# RECORDS FOR THE EXERCISE start

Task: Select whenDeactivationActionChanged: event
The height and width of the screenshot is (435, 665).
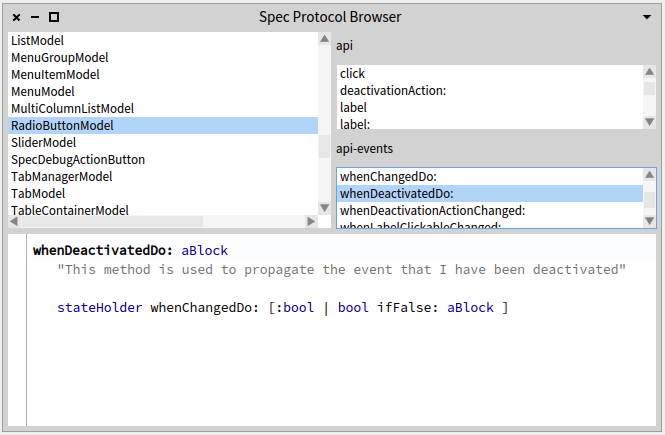Action: 432,211
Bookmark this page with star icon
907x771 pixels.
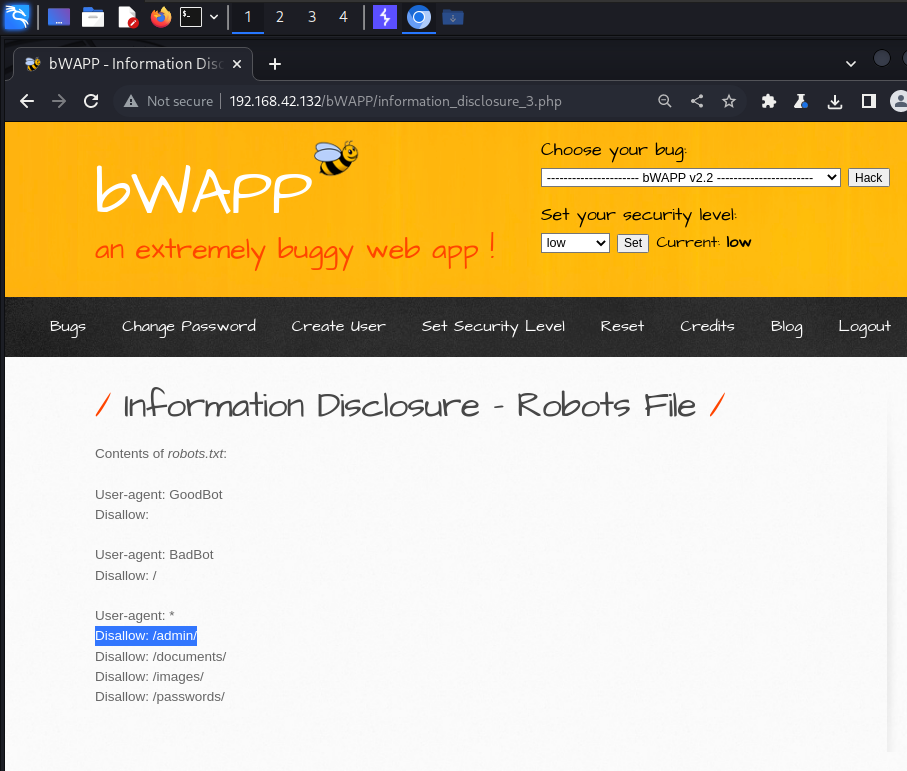729,101
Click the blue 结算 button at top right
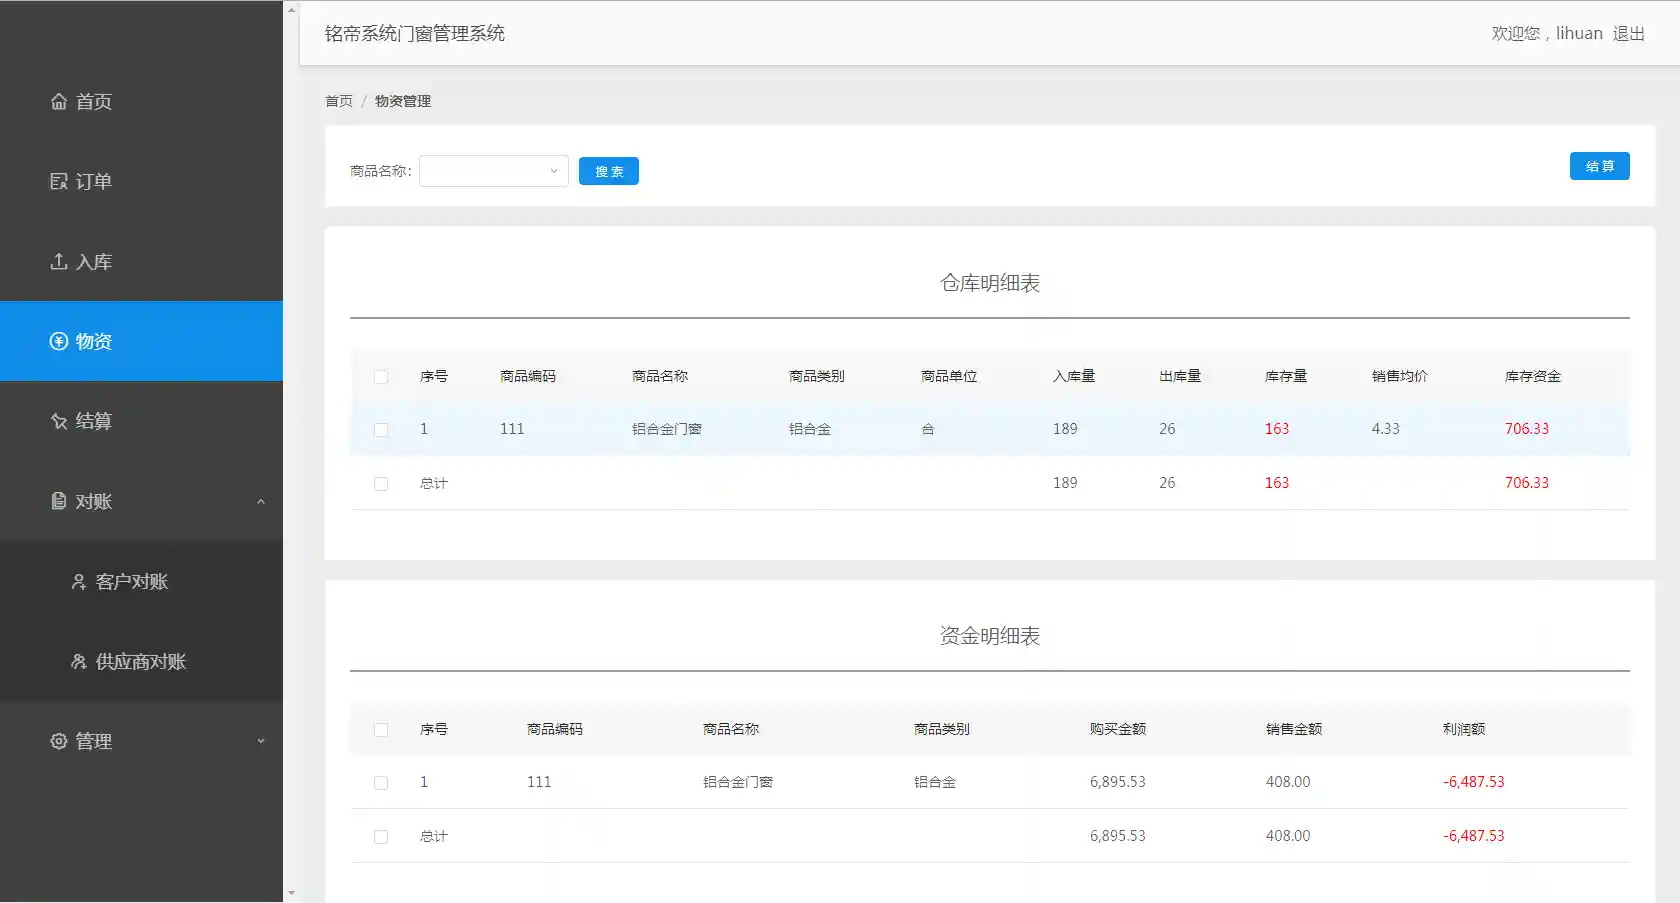This screenshot has width=1680, height=903. 1599,166
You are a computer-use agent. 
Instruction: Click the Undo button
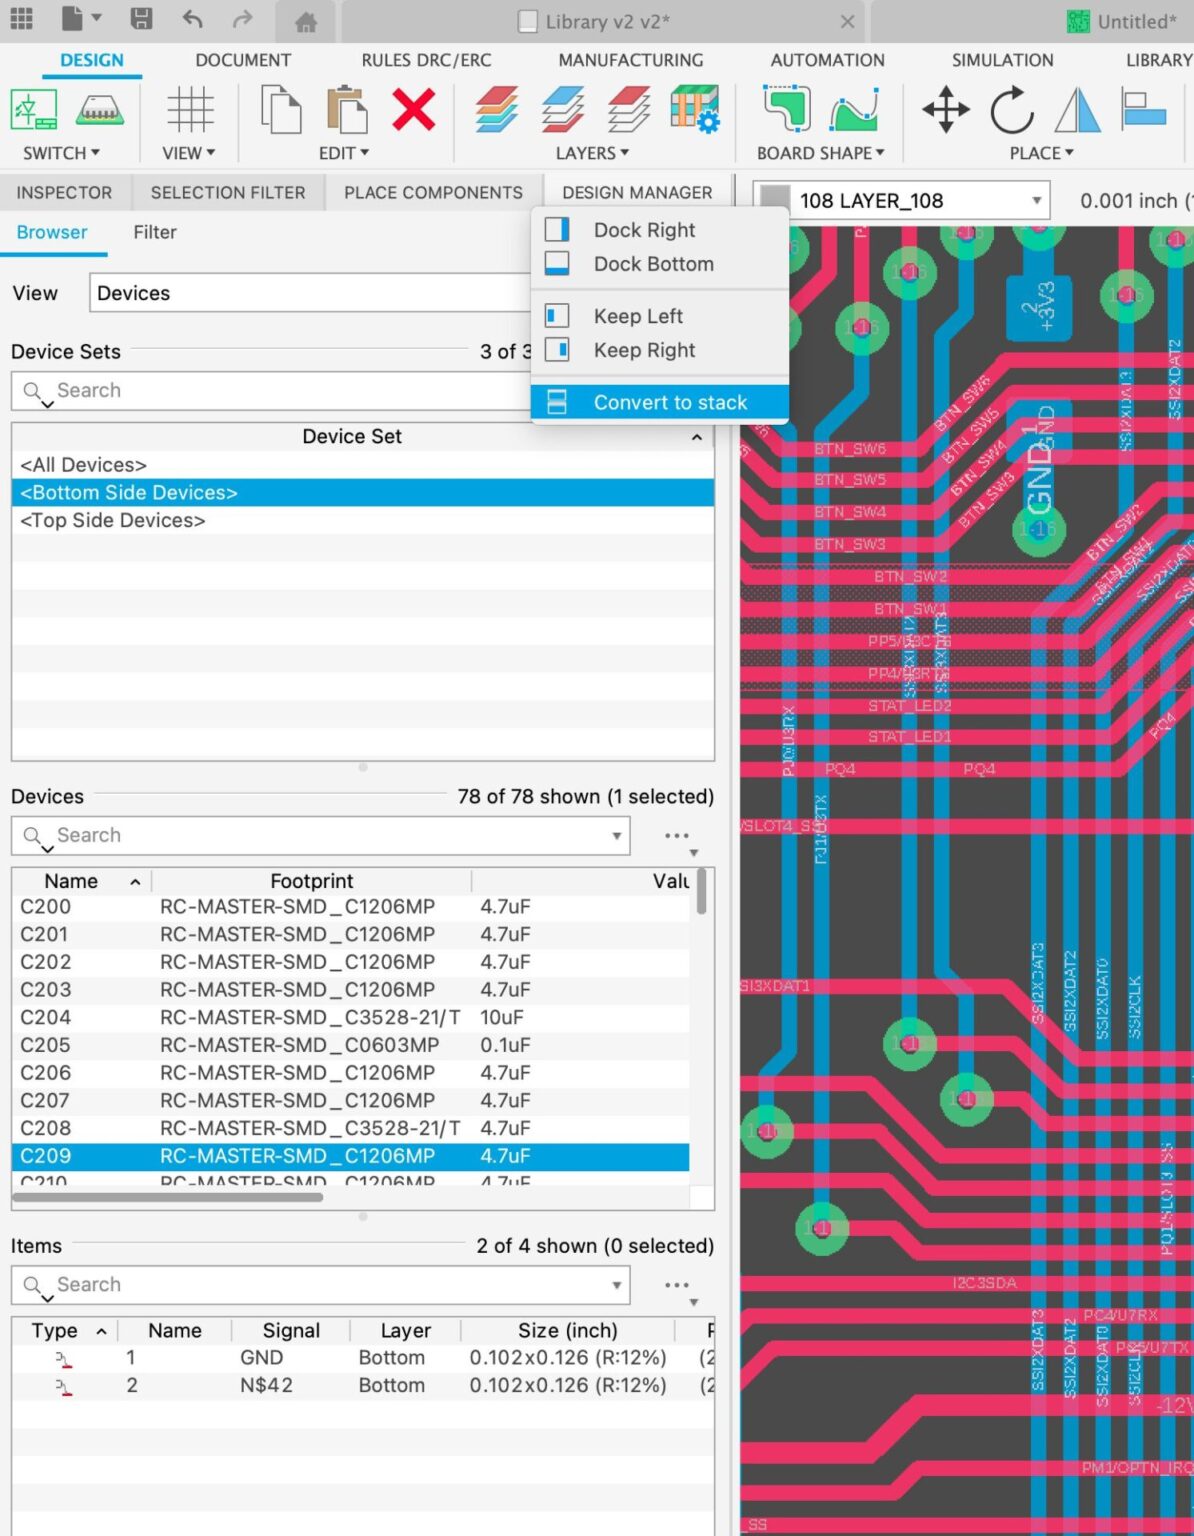pyautogui.click(x=192, y=17)

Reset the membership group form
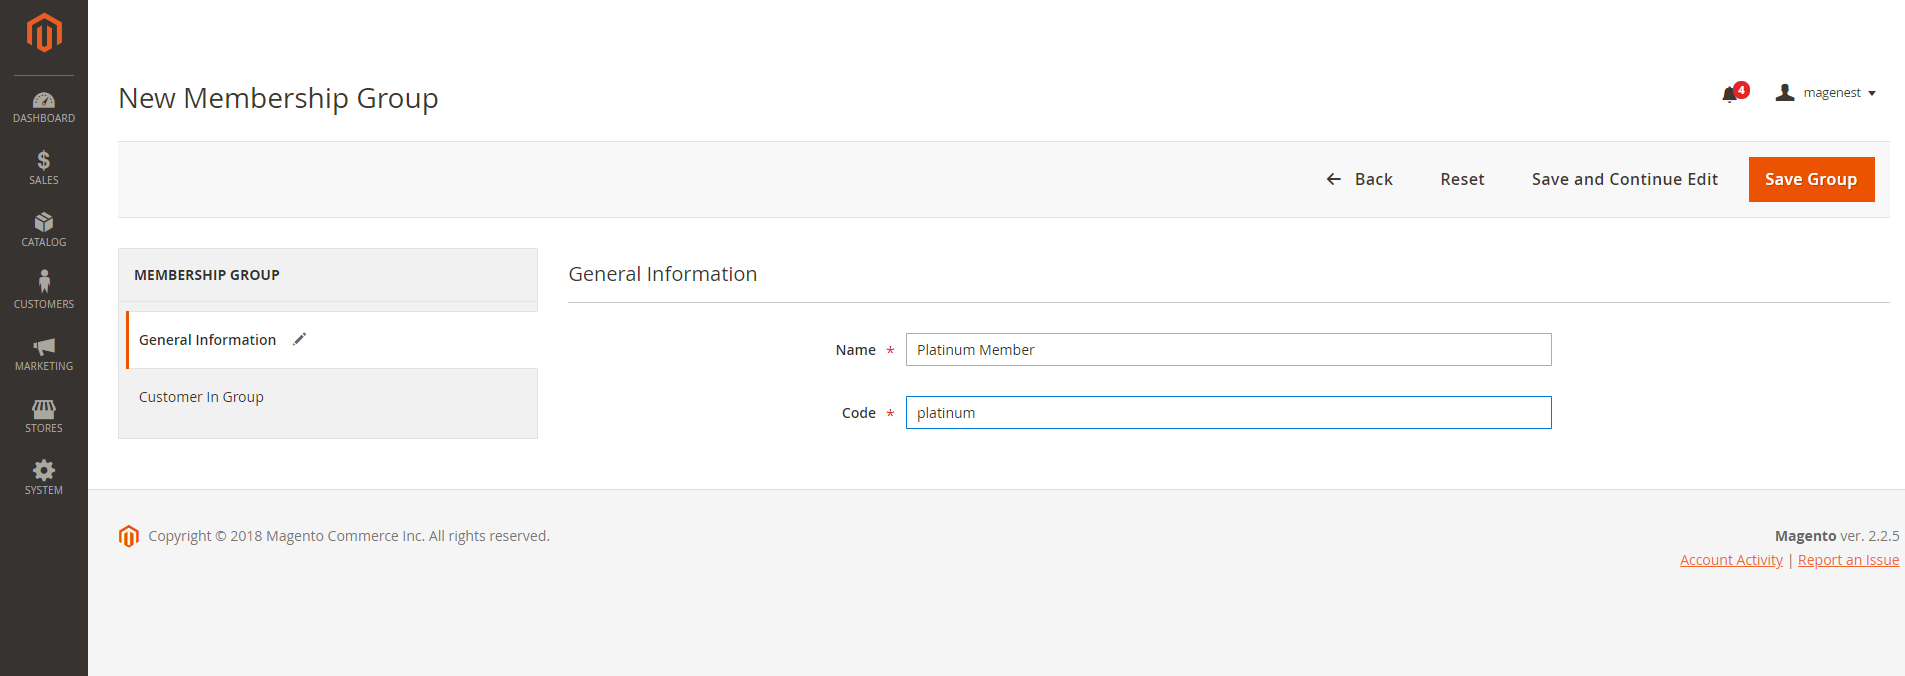coord(1462,179)
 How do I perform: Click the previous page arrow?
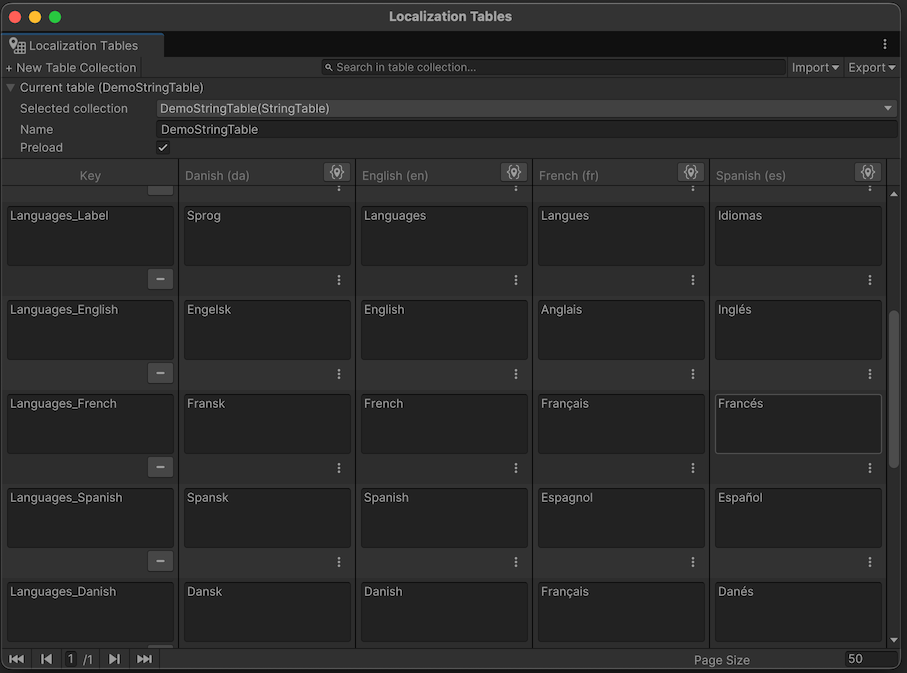tap(45, 659)
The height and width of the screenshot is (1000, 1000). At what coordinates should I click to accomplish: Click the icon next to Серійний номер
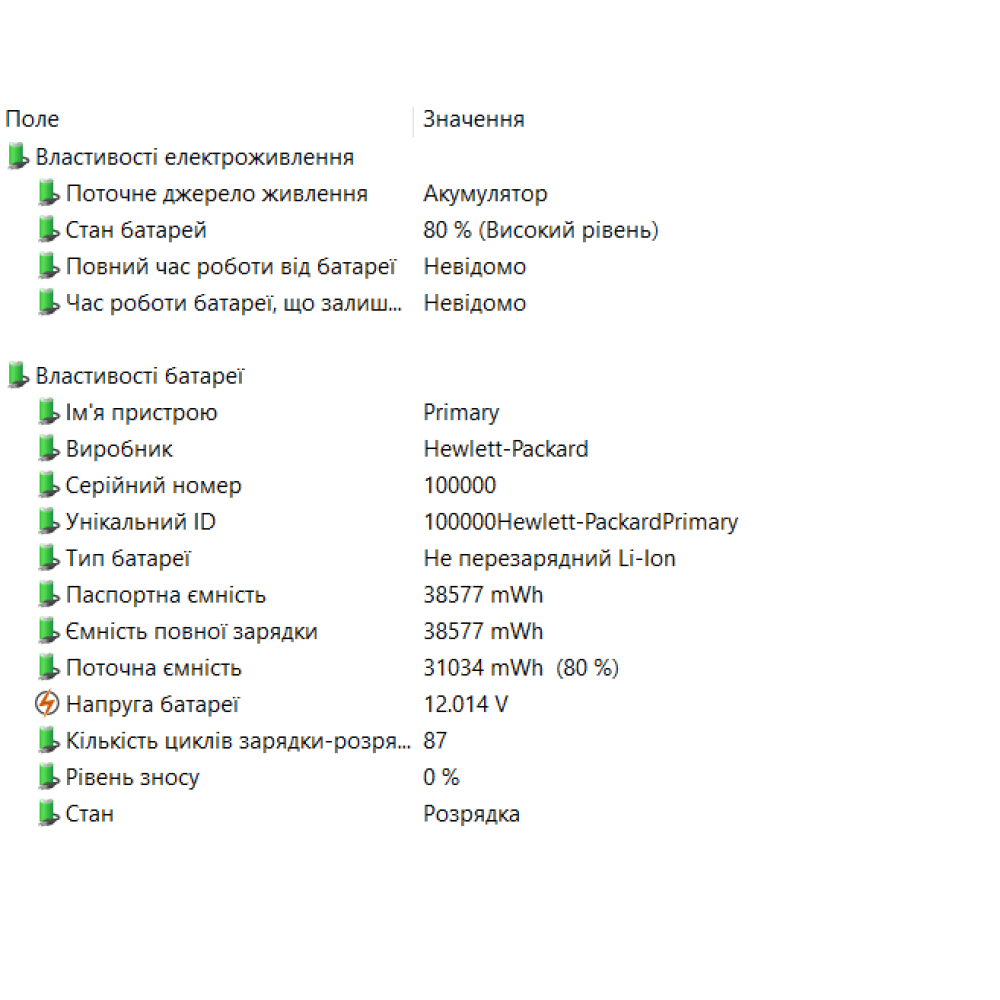[x=47, y=486]
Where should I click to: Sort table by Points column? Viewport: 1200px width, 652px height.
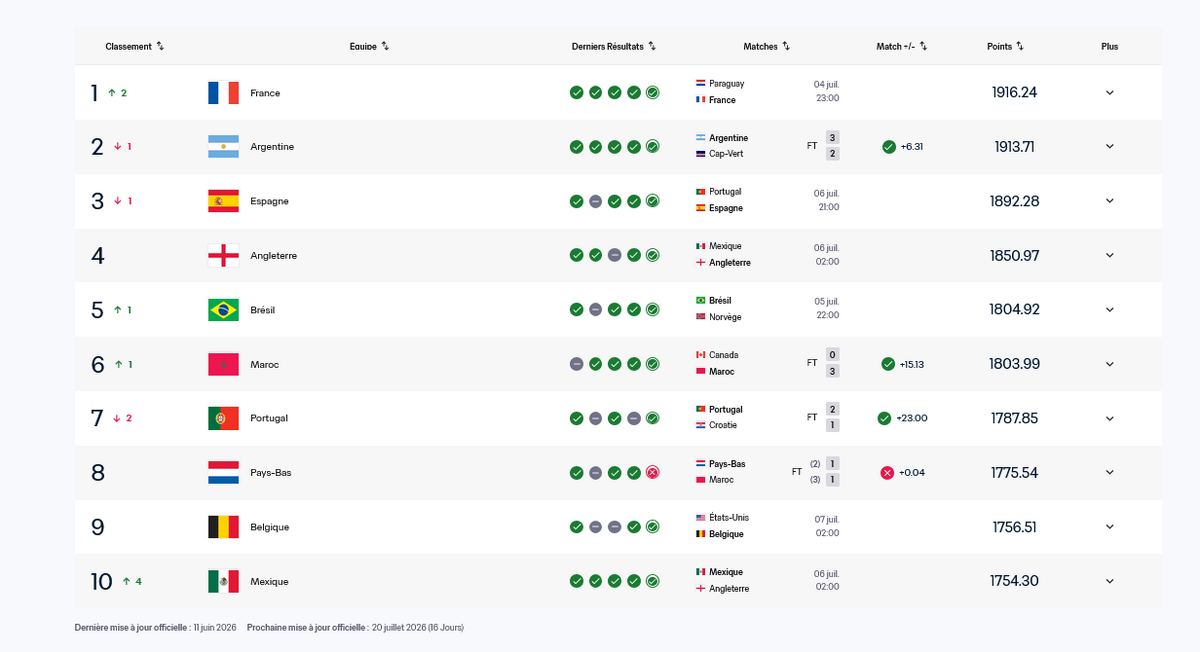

# RECORDS FOR THE EXERCISE end

● WHAT THE TASK REQUIRES:
Rewrite all of the data above so that every "button" becomes "control", with nothing else changed. Leave the pictures out.

● EXPECTED ANSWER:
Task: Select whenDeactivationActionChanged: event
The height and width of the screenshot is (435, 665).
Action: 432,211
Bookmark this page with star icon
907x771 pixels.
729,101
Click the blue 结算 control at top right
This screenshot has width=1680, height=903. 1599,166
You are a computer-use agent. 
Instruction: Click the Undo control
pyautogui.click(x=192, y=17)

Reset the membership group form
coord(1462,179)
 How do I perform: Click the previous page arrow?
tap(45, 659)
The height and width of the screenshot is (1000, 1000). At what coordinates should I click to accomplish: Click the icon next to Серійний номер
[x=47, y=486]
Where should I click to: Sort table by Points column? Viewport: 1200px width, 652px height.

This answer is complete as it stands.